**Task instructions:** A single number is expected: the count of lines below where the word "icon" occurs.

**Records for the exercise:**
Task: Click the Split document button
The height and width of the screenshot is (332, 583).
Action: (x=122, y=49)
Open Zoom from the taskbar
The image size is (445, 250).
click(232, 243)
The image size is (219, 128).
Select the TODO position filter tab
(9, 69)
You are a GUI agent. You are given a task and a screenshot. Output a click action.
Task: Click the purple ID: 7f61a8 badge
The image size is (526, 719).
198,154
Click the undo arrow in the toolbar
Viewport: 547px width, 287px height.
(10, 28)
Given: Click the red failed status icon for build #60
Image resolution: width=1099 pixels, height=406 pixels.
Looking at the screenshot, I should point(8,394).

==

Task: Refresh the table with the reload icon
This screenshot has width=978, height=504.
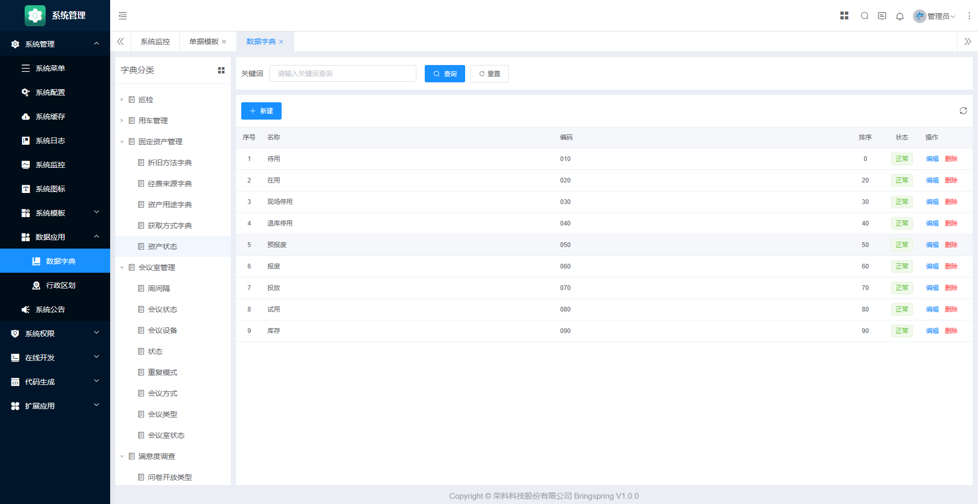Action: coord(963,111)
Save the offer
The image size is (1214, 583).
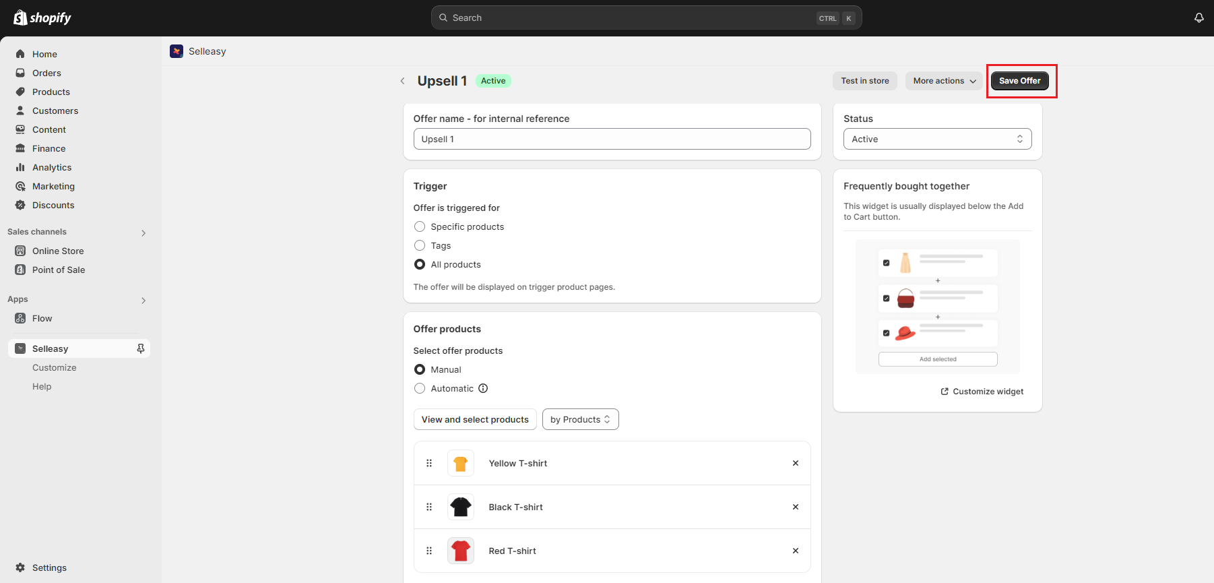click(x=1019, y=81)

**Exercise answer:** 2